Consider one number for $k=1, N = 4$ : 0001

Rotation of the bits will preserve the sum of digits. This in algebraic language can be viewed as cyclic groups. For this example in group theoretical language we can prove that we can generate all possible 4 bit numbers of sum 1.

But what happens for $k=2$, starting with for example 0011? Rotations can give us (generate) 0110, 1100, 1001, but these are only a subset of all possible 4 bit numbers which digit sum is 2.

We also need to be able to make 0101 and 1010.

Permutation of first and last bit takes 0011 $\to$ 1010 and with a combination of these two operations we can now generate all two-summing binary numbers of length 4.
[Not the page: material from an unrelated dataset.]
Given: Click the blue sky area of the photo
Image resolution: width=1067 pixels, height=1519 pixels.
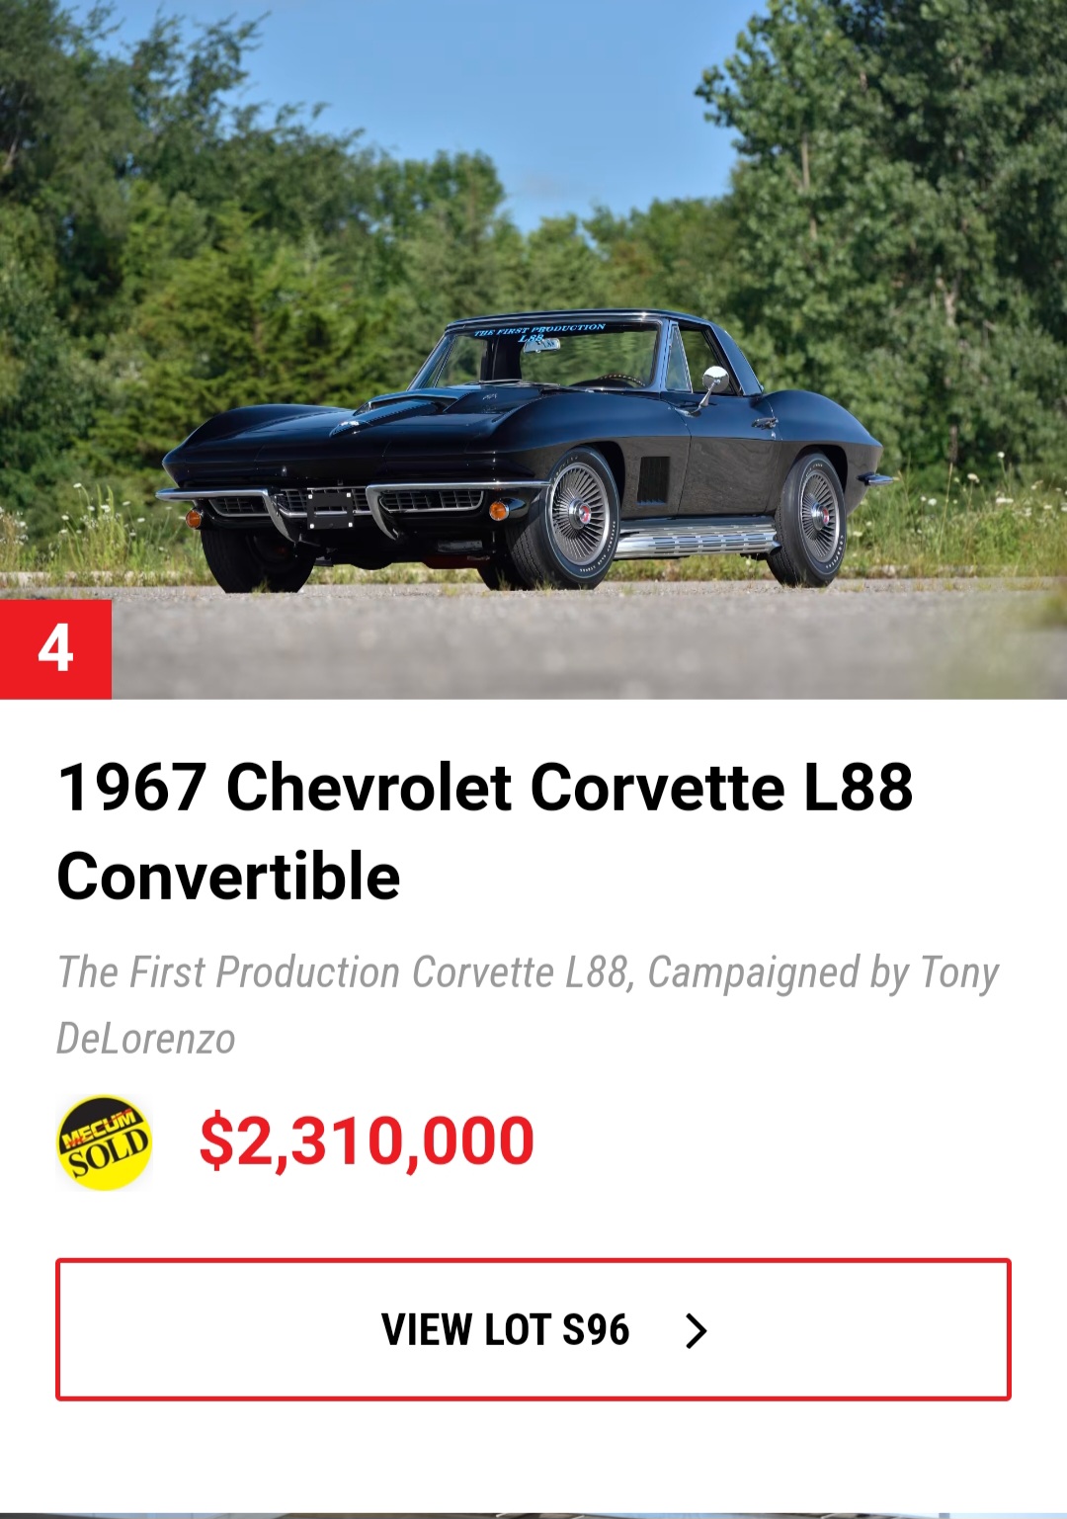Looking at the screenshot, I should [x=553, y=89].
But what about a general case? Can we prove that the combination of these two operations and any number for any $k,N$ will always be able to generate all numbers in the same set? If it is not possible, what will be a more fruitful approach?

Answer 1

Yes, your two operations allow you to generate all numbers with $k$ bits, starting from any particular number with $k$ bits.

Think of the bits as being arranged in a circle. The first and last bits are adjacent to each other on the circle, and you are able to swap those two adjacent bits. Furthermore, with the help of the rotation operation, you can swap any two adjacent bits. Just rotate all of the bits until the two bits you want to swap occupy the spots of the first and last bits, then perform the swap, then rotate everything so the two bits are back in the same two positions (but swapped).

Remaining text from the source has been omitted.